* Material provided:
______
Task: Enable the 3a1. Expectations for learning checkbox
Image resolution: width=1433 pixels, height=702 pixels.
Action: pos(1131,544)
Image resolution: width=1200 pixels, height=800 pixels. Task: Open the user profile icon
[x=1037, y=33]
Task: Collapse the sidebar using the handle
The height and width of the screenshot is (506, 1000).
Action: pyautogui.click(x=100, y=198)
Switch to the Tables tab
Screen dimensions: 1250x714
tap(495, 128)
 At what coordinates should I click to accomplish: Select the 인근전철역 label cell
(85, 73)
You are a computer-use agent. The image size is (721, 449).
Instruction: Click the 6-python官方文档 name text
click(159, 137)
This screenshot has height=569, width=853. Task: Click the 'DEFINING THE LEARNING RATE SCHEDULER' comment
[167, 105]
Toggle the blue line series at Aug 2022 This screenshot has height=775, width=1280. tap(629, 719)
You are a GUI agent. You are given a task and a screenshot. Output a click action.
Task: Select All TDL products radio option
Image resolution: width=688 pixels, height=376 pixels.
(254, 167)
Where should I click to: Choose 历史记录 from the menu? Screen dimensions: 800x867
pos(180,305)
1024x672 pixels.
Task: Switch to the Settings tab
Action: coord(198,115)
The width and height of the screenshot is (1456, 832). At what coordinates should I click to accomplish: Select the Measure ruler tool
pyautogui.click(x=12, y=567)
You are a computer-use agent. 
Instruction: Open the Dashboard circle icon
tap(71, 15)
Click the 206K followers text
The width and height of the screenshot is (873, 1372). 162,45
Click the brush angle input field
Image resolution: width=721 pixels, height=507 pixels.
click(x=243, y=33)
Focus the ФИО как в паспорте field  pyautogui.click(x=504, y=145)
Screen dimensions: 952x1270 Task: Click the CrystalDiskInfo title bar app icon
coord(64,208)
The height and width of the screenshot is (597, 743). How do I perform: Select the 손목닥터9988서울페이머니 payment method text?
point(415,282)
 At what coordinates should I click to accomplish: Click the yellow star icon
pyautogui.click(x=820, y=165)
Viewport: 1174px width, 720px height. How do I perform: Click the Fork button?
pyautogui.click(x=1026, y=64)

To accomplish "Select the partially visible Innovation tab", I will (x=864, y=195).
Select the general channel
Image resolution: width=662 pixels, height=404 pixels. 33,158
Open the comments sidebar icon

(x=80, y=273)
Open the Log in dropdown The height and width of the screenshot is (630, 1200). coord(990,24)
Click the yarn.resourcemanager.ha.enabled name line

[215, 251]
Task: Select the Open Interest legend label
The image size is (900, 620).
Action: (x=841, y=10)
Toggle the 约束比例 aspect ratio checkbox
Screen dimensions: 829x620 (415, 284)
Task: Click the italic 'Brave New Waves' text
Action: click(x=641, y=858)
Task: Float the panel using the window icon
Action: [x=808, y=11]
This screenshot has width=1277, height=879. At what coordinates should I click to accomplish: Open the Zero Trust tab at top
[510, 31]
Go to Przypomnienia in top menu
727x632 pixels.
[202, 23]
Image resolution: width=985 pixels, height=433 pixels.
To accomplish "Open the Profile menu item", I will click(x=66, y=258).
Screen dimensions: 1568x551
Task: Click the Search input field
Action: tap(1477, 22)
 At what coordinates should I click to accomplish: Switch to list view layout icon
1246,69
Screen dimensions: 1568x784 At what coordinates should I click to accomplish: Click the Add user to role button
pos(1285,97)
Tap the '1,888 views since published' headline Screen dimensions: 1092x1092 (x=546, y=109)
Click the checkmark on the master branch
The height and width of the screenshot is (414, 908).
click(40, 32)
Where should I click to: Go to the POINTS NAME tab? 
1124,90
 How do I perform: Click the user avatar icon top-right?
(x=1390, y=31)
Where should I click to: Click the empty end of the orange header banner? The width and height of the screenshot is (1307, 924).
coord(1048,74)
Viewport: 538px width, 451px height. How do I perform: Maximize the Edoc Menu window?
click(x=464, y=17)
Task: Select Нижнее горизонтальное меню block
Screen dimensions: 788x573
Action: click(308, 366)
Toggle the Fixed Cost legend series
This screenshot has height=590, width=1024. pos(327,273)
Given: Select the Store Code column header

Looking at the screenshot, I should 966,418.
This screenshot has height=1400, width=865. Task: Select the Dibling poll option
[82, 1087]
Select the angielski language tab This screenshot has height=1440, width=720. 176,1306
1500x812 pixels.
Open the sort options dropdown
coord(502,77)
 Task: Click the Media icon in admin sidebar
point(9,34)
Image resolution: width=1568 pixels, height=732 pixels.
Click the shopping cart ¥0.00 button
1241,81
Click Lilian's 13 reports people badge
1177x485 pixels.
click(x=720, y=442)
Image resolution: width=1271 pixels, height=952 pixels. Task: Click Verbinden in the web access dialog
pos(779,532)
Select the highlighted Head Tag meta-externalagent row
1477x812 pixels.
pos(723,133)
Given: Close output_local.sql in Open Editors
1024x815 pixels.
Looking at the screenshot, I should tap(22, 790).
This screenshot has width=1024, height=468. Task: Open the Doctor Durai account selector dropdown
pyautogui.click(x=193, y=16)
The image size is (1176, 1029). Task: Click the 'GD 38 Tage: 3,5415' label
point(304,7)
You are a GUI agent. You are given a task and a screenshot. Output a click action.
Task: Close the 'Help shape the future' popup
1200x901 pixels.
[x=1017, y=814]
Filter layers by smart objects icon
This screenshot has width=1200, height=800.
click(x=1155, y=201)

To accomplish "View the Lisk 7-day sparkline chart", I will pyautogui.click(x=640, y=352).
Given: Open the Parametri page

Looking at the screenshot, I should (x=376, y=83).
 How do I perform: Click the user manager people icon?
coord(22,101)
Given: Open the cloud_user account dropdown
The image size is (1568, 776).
______
* Work task: Copy out each line of the listing that holds the string "computer".

* Your solution:
You are a computer-use agent. The image size is (721, 449).
You are a computer-use agent. 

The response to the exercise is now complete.